AML challenges for 2021: 6MLD, Brexit and Covid-19
The New Year message on money laundering could hardly have been clearer. Just seven days into 2021, HM Revenue & Customs published its latest list of businesses fined for breaches of money laundering regulations – including a record £23.8m penalty for money transfer company MT Global. It was quite a statement of intent for the year ahead.
The next 12 months will certainly present further challenges as banks and other regulated financial institutions strive to stay on top of anti-money laundering (AML) regulation. UK-based businesses not only have to get to grips with the post-Brexit regulatory landscape, but also face compliance challenges in a number of other jurisdictions.
The European angle
In the case of Brexit, leaving the European Union will not exempt UK institutions from compliance with the bloc’s 5th Money Laundering Directive (5MLD), which came into force last January and has already been transposed into UK law. The biggest headache remaining on that front is the 5MLD requirement to create an Ultimate Beneficial Owner (UBO) register by the end of June 2021. So far, the UK authorities have published little or no guidance on what they will require in this regard, potentially leaving little time to meet the new UBO rules.
There is also the EU’s 6th Money Laundering Directive (6MLD) to worry about. In large part, the UK opted out of much of this legislation, which came into force last month – and requires full compliance by 3 June – on the grounds that most of its provisions were already enshrined in UK law. However, the government is still considering whether to change the law to make it easier to find companies criminally liable for the money laundering activities of their employees. There is an argument that the Bribery Act 2010 and the Criminal Finances Act 2017 already include sufficient provisions, but the law may yet be strengthened further, with the Law Commission currently conducting a review.
The other Brexit reality to recognise is that UK businesses that want to continue operating in the UK – through local branches, for example – will still need to comply with the letter of EU regulation on AML, including both 5AML and 6AML. There will also be regulatory work to do even for domestic businesses; the definition of “third country” under UK AML regulation is now any country outside the UK, rather than outside the European Economic Area, increasing the burden when UK banks deal with clients based in the EU.
The international outlook
Further afield, the compliance regime is also set to change in a number of jurisdictions during 2021. The stand-out example is the US, where the Anti Money Laundering Act, passed into law in December as part of a broader package of defence legislation, is widely regarded as the most significant shake-up of American AML regulation in two decades.
The legislation substantially increases the powers of the US’s Financial Intelligence Unit (FinCEN). Those institutions covered by the legislation will face additional reporting and disclosure requirements, and the regulation also creates a new whistleblower scheme. From an international perspective, one notable feature of the regulation is that it gives the US authorities new powers to subpoena foreign banks that maintain correspondent accounts in the US; the US will even be able to demand records held outside the country.

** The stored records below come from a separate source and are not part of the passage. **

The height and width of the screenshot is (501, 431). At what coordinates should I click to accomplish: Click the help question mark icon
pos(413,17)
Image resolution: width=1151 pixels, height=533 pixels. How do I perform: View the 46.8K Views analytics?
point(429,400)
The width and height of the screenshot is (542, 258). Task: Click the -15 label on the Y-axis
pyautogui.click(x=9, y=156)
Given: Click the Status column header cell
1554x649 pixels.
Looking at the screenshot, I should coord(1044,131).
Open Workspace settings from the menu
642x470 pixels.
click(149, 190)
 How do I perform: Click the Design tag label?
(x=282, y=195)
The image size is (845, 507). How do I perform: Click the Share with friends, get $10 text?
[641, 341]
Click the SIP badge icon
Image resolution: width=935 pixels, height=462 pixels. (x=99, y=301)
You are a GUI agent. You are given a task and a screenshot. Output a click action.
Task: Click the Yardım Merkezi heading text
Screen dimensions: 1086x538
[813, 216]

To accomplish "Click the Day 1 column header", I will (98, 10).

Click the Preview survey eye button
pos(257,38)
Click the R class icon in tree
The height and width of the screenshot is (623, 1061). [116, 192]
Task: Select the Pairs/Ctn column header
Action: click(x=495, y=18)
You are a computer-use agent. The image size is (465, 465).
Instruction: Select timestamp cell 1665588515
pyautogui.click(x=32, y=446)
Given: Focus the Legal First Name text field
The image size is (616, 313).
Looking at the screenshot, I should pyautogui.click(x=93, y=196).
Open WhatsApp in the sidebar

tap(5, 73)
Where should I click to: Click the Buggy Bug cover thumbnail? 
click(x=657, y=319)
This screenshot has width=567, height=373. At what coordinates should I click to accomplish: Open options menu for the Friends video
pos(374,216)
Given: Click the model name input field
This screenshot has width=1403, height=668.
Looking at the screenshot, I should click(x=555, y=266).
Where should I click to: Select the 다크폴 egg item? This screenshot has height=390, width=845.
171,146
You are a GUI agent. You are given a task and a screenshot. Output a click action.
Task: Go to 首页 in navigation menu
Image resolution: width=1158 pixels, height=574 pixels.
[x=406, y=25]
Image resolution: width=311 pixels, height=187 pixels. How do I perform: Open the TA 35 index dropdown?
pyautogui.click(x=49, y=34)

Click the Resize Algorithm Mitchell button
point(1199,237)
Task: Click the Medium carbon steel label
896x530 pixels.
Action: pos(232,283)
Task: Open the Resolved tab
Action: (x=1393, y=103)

Other international territories moving forward with AML reforms include Australia and Hong Kong. Regulators in the latter jurisdiction in particular have embarked on a wave of high-profile disciplinary actions linked to AML over the past couple of years; they are now consulting on legislative changes that would incorporate recommendations made by the international Financial Action Task Force.
Meeting the challenge
With so much change on the horizon, compliance officers may be forgiven for feeling daunted by the year ahead. All the more so given the ongoing operational challenges posed by the Covid-19 pandemic. With compliance teams still largely working remotely in many jurisdictions, updating systems and practices may be problematic, particularly given the large volumes of sensitive data involved in AML compliance work.
Nevertheless, banks and other financial institutions do not have the option of ignoring legislative change. Incorporating new technologies, particularly in the areas of automation and machine learning, continues to represent banks’ best chance of fulfilling their obligations.
In a system where regulators are now emphasising a risk-based approach, such technologies become even more crucial. Artificial intelligence tools, for example, enable banks to flag transactions on the basis of contextual, real-time data. Analytics tools provide a means with which to interrogate a broader and deeper range of datasets in new ways.
With the use of such tools, the regulatory change agenda begins to look a little less intimidating. The year ahead may yet see more fines and penalties for compliance fines – both in the UK and internationally – but for institutions able to leverage innovation and technology, there are reasons to be optimistic.